Apache Hive Performance TuningPDF version

Maximizing storage resources using ORC

You can conserve storage in a number of ways, but using the Optimized Row Columnar (ORC) file format for storing Apache Hive data is most effective. ORC is the default storage for Hive data.

The ORC file format for Hive data storage is recommended for the following reasons:

  • Efficient compression: Stored as columns and compressed, which leads to smaller disk reads. The columnar format is also ideal for vectorization optimizations in Tez.
  • Fast reads: ORC has a built-in index, min/max values, and other aggregates that cause entire stripes to be skipped during reads. In addition, predicate pushdown pushes filters into reads so that minimal rows are read. And Bloom filters further reduce the number of rows that are returned.
  • Proven in large-scale deployments: Facebook uses the ORC file format for a 300+ PB deployment.
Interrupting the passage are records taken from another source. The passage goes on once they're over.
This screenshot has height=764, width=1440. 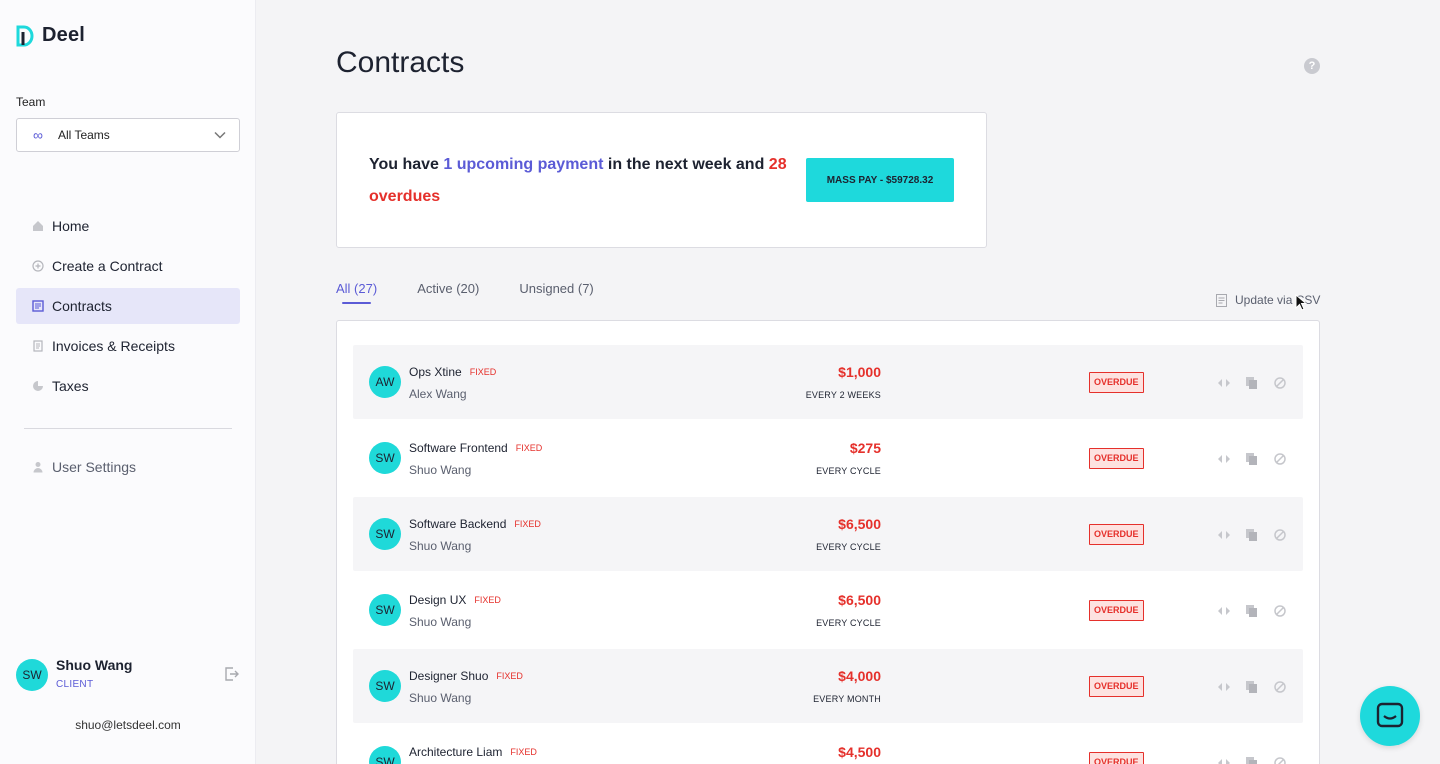 What do you see at coordinates (70, 386) in the screenshot?
I see `sidebar-item-label: Taxes` at bounding box center [70, 386].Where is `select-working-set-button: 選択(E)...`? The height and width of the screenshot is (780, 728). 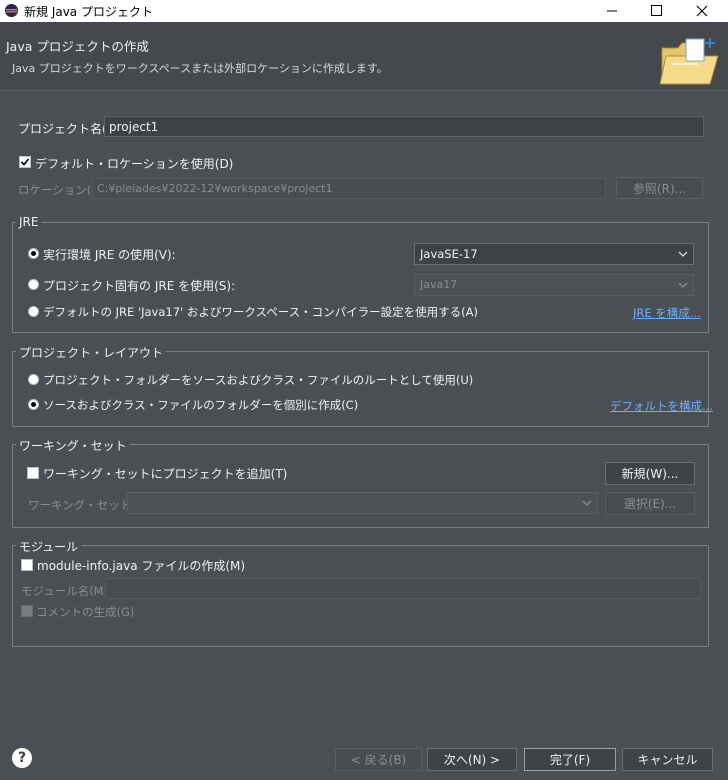 select-working-set-button: 選択(E)... is located at coordinates (650, 504).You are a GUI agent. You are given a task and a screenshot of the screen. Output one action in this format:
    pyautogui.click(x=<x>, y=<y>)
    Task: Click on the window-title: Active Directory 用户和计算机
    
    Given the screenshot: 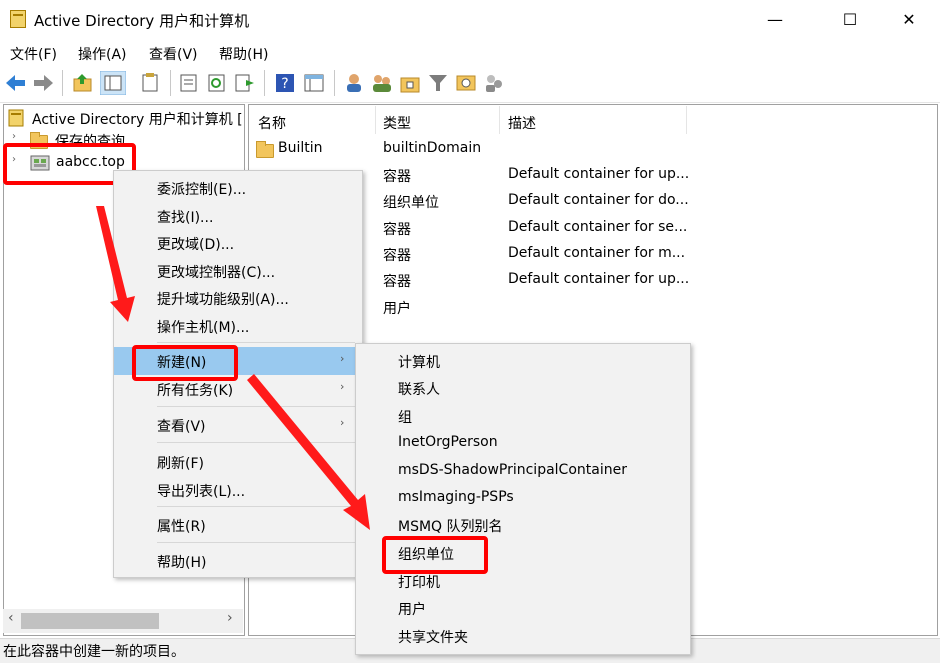 What is the action you would take?
    pyautogui.click(x=142, y=21)
    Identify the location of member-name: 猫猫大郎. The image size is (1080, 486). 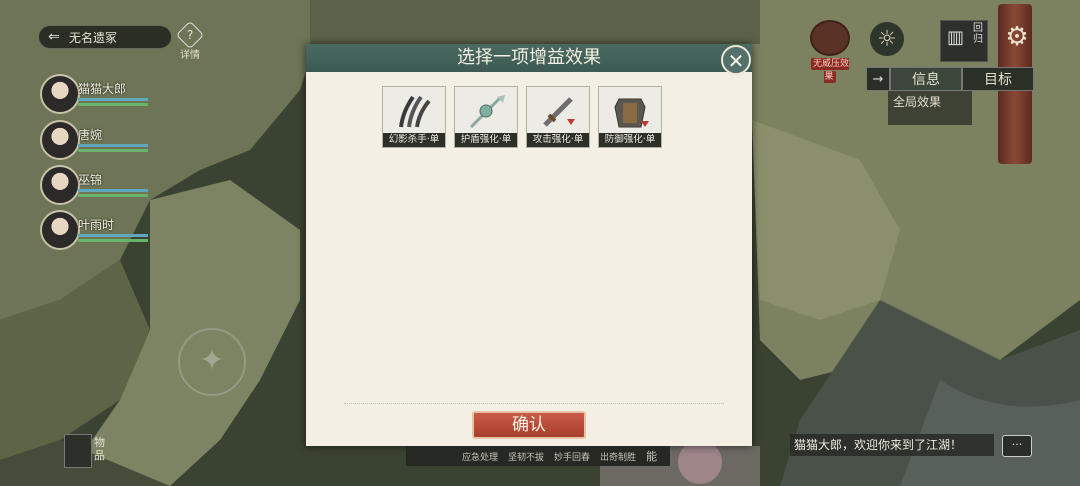
(102, 89).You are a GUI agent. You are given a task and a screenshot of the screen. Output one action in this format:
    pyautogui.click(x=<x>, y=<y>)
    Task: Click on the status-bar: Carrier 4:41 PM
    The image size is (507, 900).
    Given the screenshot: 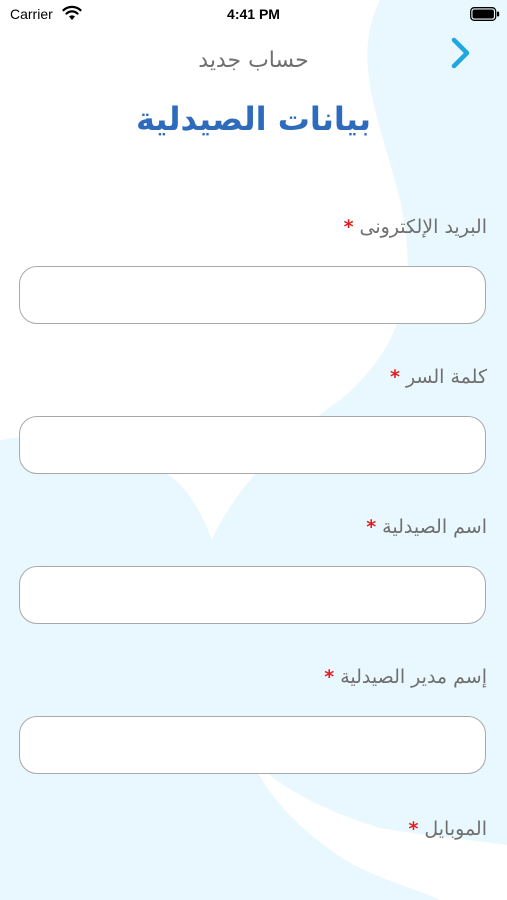 What is the action you would take?
    pyautogui.click(x=254, y=15)
    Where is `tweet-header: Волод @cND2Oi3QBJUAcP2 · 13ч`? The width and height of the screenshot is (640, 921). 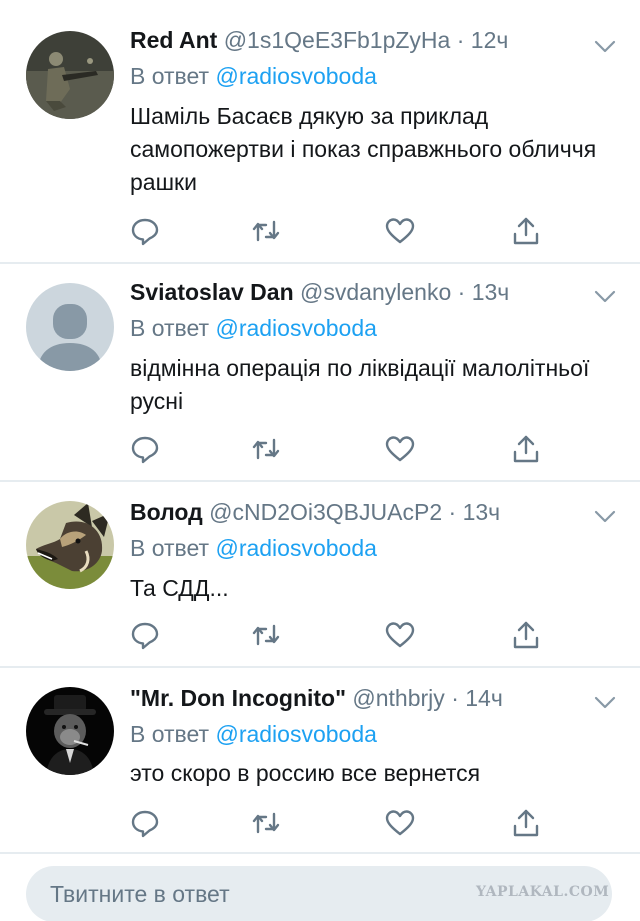 tweet-header: Волод @cND2Oi3QBJUAcP2 · 13ч is located at coordinates (358, 512).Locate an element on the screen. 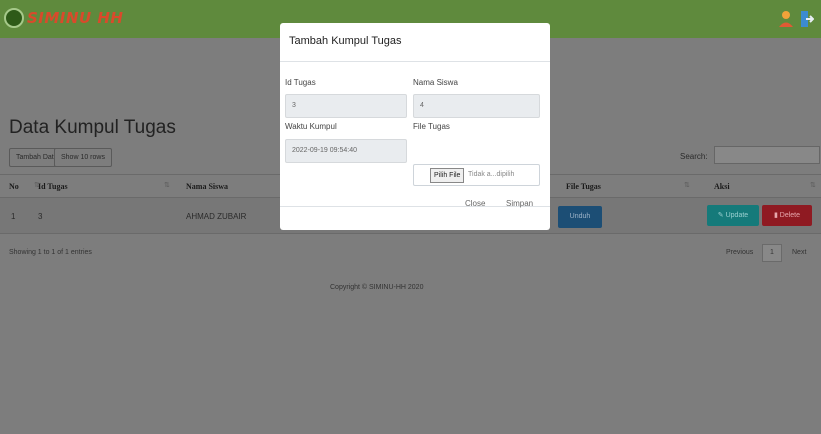 The width and height of the screenshot is (821, 434). brand: SIMINU HH is located at coordinates (64, 18). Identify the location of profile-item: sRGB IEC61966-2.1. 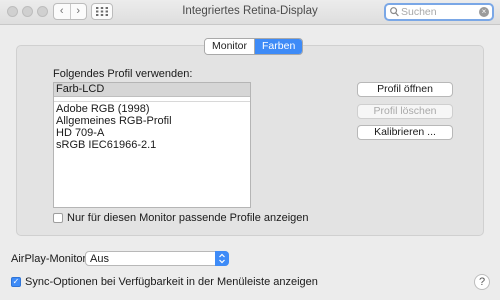
(152, 145).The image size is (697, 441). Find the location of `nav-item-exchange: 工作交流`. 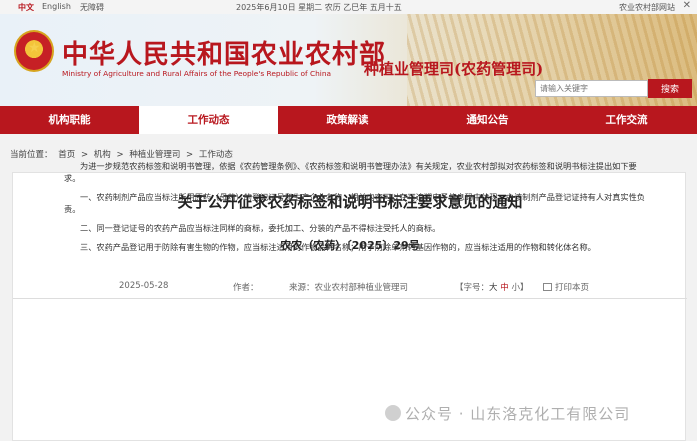

nav-item-exchange: 工作交流 is located at coordinates (626, 120).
ORC provides the best Hive performance overall. In addition, to specifying the storage format, you can also specify a compression algorithm for the table, as shown in the following example:

CREATE TABLE addresses (
 name string,
 street string,
 city string,
 state string,
 zip int
 ) STORED AS orc TBLPROPERTIES ("orc.compress"="Zlib");

Setting the compression algorithm is usually not required because your Hive settings include a default algorithm. Using ORC advanced properties, you can create bloom filters for columns frequently used in point lookups.

Hive supports Parquet and other formats for insert-only ACID tables and external tables. You can also write your own SerDes (Serializers, Deserializers) interface to support custom file formats.